* EXERCISE PASSAGE *
--*--

DNA polymerase is an enzyme that catalyzes the synthesis of DNA molecules by matching complementary deoxyribonucleoside triphosphates (dNTP) to the template DNA strand using the standard Watson–Crick (WC) base pair rules. However, when a noncomplementary dNTP diffuses into the active site during the polymerase dNTP sampling, the polymerase domain will undergo a transition from an open to an ajar conformation, thus forming a different nonstandard hydrogen-bonded base-pairing arrangement called wobble mispair. While there are other sources of replication errors, the fidelity of replication primarily depends on the ability of polymerases to select and incorporate the correct complementary base (see Figure 1) and reject wobble mispairs. However, it is proposed¹⁻⁸ that a wobble mismatch can form alternative tautomeric configurations that can mimic the WC geometry and lead to erroneous DNA base matches, such as wobble(G-T) → G*-T, where G* is the tautomeric (enol) form of the G base.⁹ Watson–Crick-like mispairs have been observed in the active sites of DNA polymerases^1,10,11 and ribosomes in enzymatically competent conformations.^2,12,13 Both nuclear magnetic resonance (NMR) relaxation dispersion experiments and simulations³⁻⁵ indicate that the concentration of tautomeric mismatches in the cellular environment is significant and has a considerable impact on the replication fidelity of the polymerase. Furthermore, the previous work demonstrates that the population of Watson–Crick-like G-T mispairs depends on the local environment, such as the base sequence and the local solvation environment.

Figure 1.

Schematic representation of the G-T wobble mispair and the conversion to a Watson–Crick-like configuration via a proton transfer process. For reaction 1 to occur and for the wobble confirmation to adopt a Watson–Crick-like configuration, a proton must rearrange (red). The reaction rates are shown above the arrows. Reaction 1 competes with the unbinding rate of the wobble mispair shown by the first set of arrows on the left. Reaction 2 denotes the further proton transfer reaction in the Watson–Crick-like configuration. Here, the asterisk denotes the tautomeric enol form of the base.

--*--

(Stored data entries)
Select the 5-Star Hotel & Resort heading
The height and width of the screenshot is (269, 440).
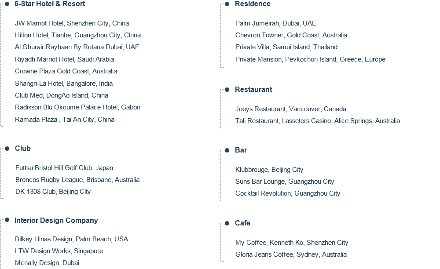pyautogui.click(x=50, y=4)
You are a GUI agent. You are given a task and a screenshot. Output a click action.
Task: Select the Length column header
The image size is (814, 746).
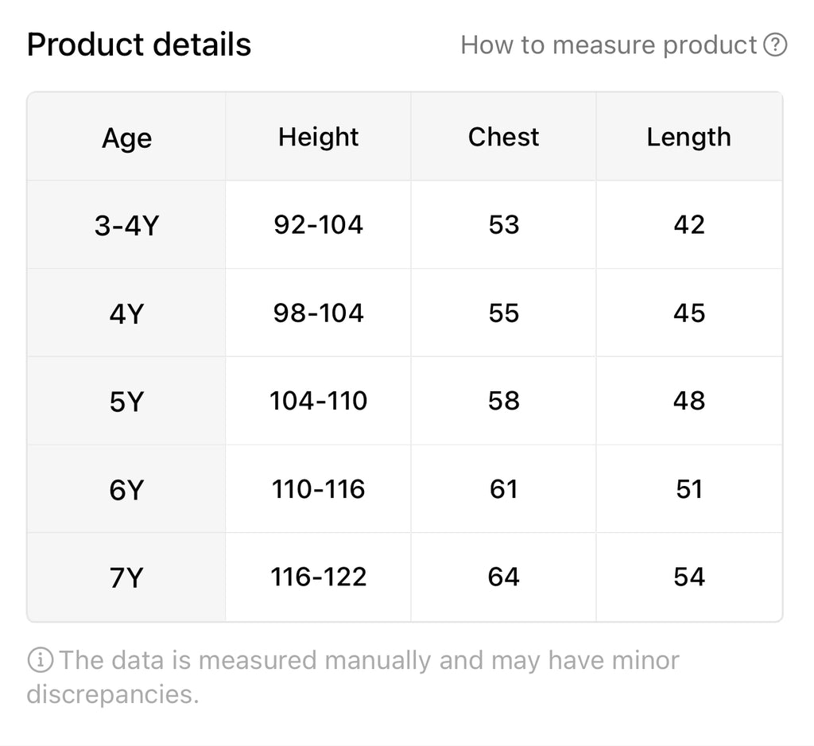pos(689,137)
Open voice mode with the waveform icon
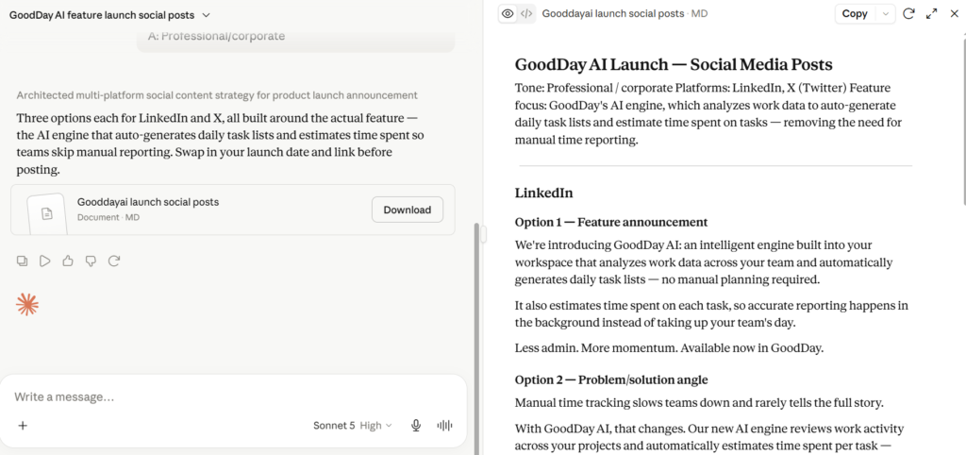 [x=444, y=426]
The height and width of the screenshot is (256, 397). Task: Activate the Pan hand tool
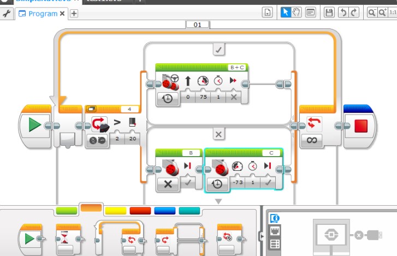[x=297, y=13]
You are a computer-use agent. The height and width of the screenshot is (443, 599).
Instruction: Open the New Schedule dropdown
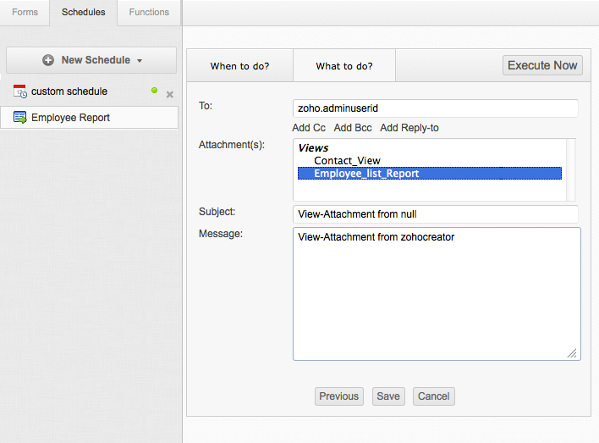pos(91,60)
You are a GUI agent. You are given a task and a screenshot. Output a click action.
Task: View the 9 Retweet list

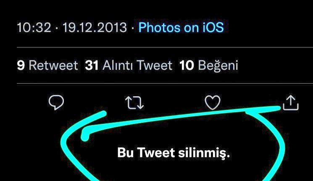point(47,65)
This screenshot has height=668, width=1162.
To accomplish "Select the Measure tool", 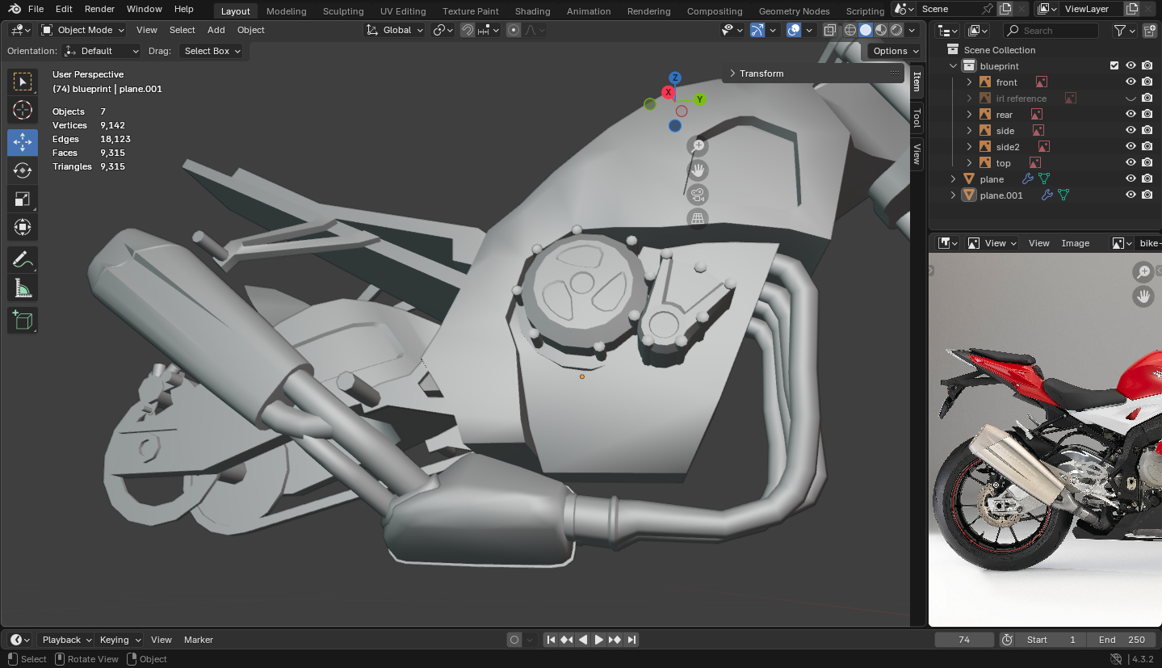I will point(23,288).
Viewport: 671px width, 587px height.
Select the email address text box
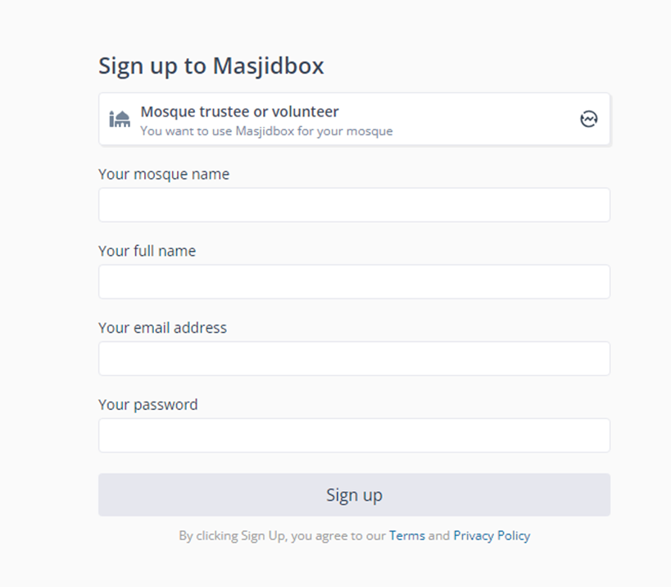pos(354,359)
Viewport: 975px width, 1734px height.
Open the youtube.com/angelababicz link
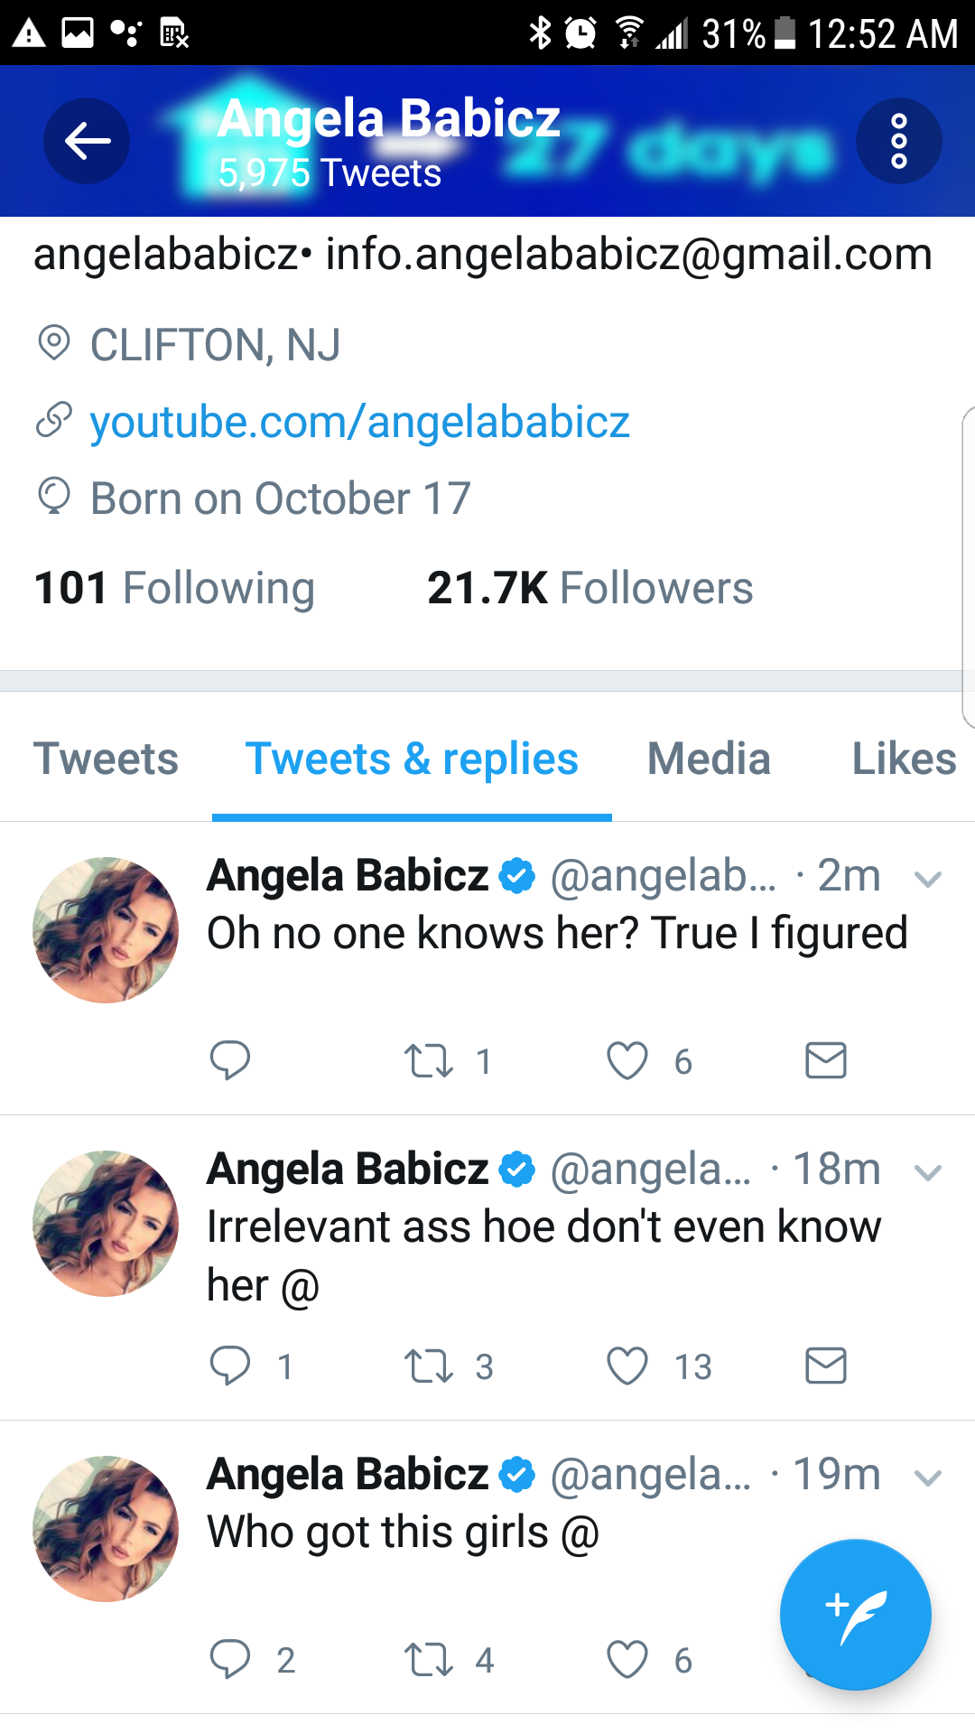coord(359,422)
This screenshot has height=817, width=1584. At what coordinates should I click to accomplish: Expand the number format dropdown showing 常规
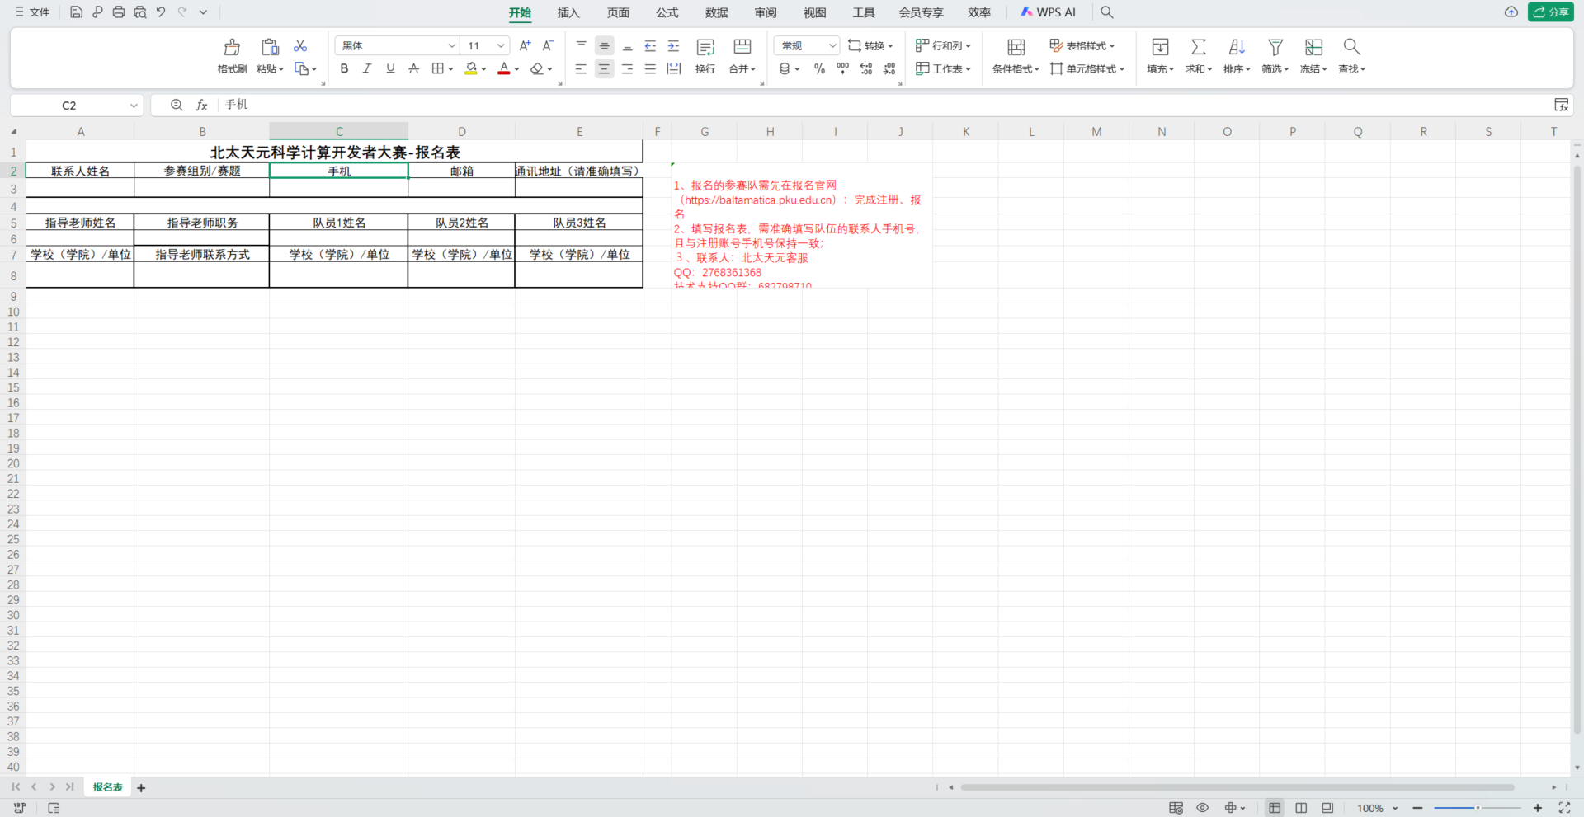832,46
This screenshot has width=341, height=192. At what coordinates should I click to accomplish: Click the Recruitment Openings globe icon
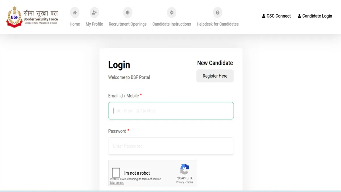[128, 13]
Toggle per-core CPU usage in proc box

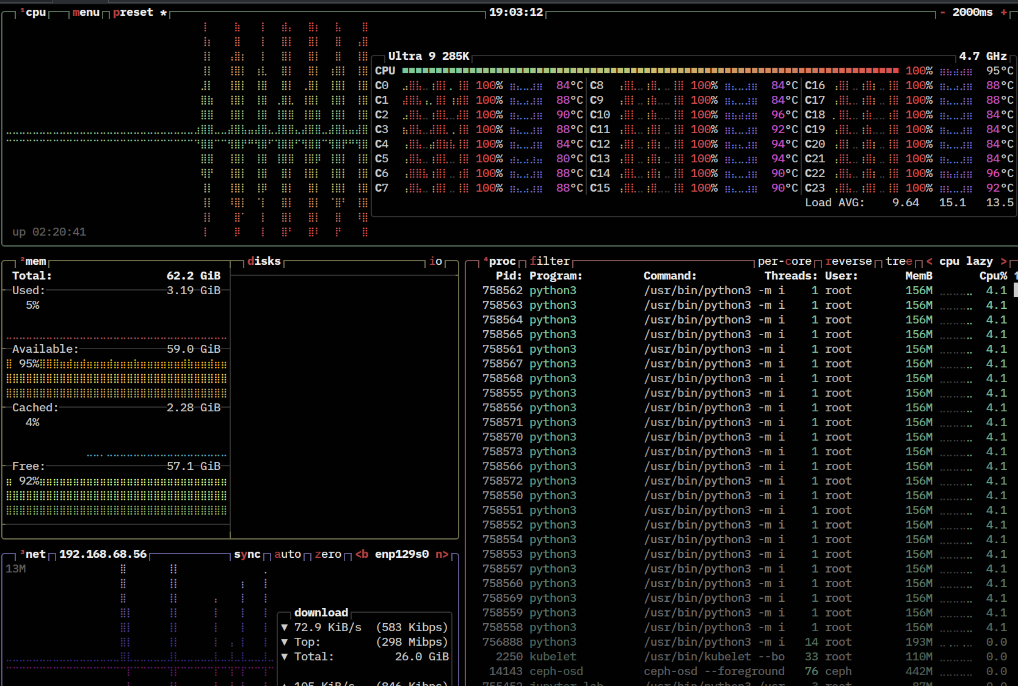(x=784, y=261)
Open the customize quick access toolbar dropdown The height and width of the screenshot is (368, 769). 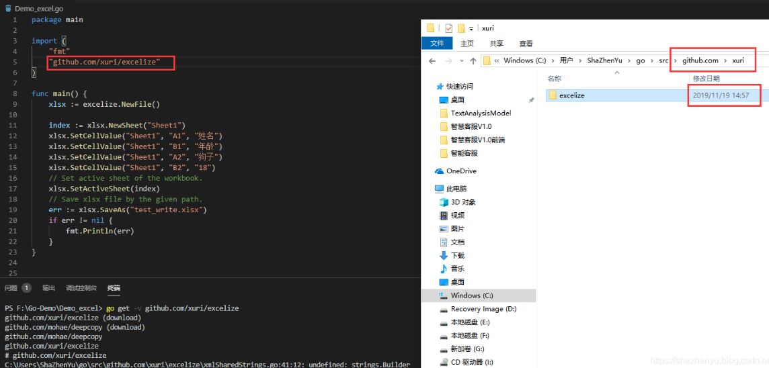pyautogui.click(x=471, y=29)
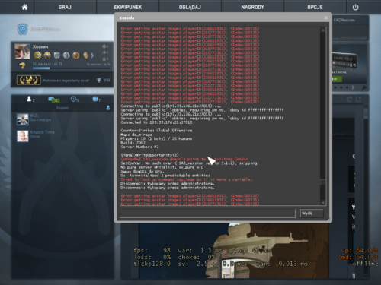The width and height of the screenshot is (381, 285).
Task: Expand more medals with the chevron arrow
Action: tap(92, 55)
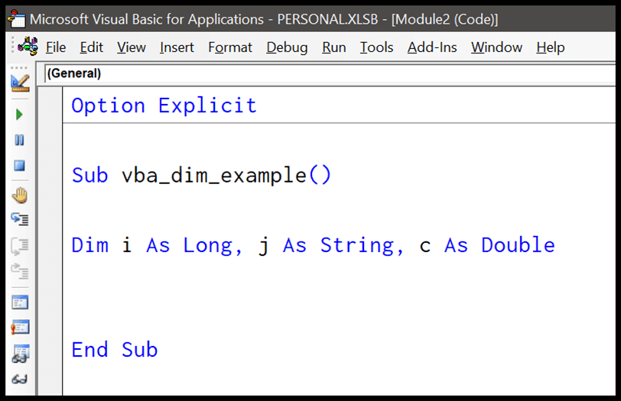Toggle Design Mode in the debug toolbar
This screenshot has height=401, width=621.
coord(20,82)

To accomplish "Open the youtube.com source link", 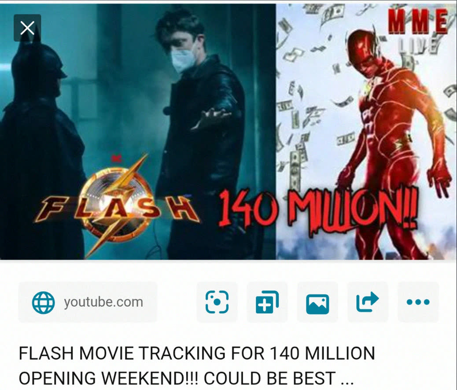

--*--

* USING THE INFORMATION *
a) In the passage on DNA polymerase fidelity, what does the asterisk in G* denote?
b) Write a continuation of the passage on DNA polymerase fidelity, starting after its last sentence.

* OUTPUTS BY TASK *
a) The asterisk marks the tautomeric (enol) form of the G base.

b)
Recent theoretical work on the Watson–Crick bonded bases entering the helicase enzyme has shown that quantum effects lead to the formation of metastable tautomeric forms of DNA.^14,15 Quantum chemical models of G-C and A-T base pairs¹⁴ describe the double proton transfer’s potential energy surface (PES) in both canonical base pairs. The main difference between the A-T and G-C PES is that A-T has a considerable forward barrier for tautomer formation but a small reverse barrier that causes its tautomeric form to be unstable.¹⁶⁻¹⁸ On the contrary, G-C has a sizable reverse barrier, giving a tautomeric lifetime comparable to that of the replication process. Moreover, quantum tunnelling leads to a fast proton exchange between the bases,¹⁹ such that the time scale of the helicase cleavage is much slower than the proton transfer dynamics.⁹ Consequently, using a semiclassical interpretation,^14,15 the potentially mutagenic tautomer is continuously formed and destroyed over time scales several orders of magnitude quicker than that of helicase cleavage, after which, the bases are split into their monomeric forms. However, using a quantum interpretation, the tunnelling proton’s wave function evolve on a shorter time scale, so two probability distributions (in the canonical and tautomeric configuration) emerge. As previously demonstrated, once the tautomer is formed and the DNA is opened, it is stabilized and unlikely to revert to its canonical form due to a prohibitively large reaction barrier.^14,20 However, the degree to which environmental effects play a role in destabilizing the tautomer still needs to be determined. Some initial evidence suggests that the DNA¹⁷ environment reduces the reverse barrier, but it is unclear for the DNA and helicase complex.

Recent NMR experiments using isotopic substitution suggest that when the DNA enters the polymerase active site, the wobble tautomerization reaction might be facilitated by tunnelling.²¹ Rangadurai et al. investigated the dynamics of the transition between a wobble and Watson–Crick-like G-T in duplex DNA by performing NMR relaxation dispersion in both H₂O and D₂O. The authors reported that the kinetic isotope effect (KIE) in the exchange rate between the two conformations of the mismatch was 3-fold slower in heavy water. This result provides the first experimental evidence supporting the hypothesis that quantum effects are involved in wobble tautomerization.

In the replication machinery, during the polymerase dNTP sampling, the sample is rejected if G is mismatched against T. We propose a reaction pathway that connects the wobble mismatch to a Watson–Crick-like pairing (shown as pathway 1 in Figure 1), leading to base misincorporation through a phosphodiester bond formation. In this scheme, proton transfer must occur for the bases to slide to a Watson–Crick-like pairing, either classically, via an “over the barrier” mechanism, or via quantum tunnelling. To avoid replication errors, the polymerase must reject such mismatches; otherwise, the wrong base pairing can undergo further proton transfer, connecting two Watson–Crick-like tautomeric forms (shown as pathway 2). Additional pathways are explored in Supplementary Note 1.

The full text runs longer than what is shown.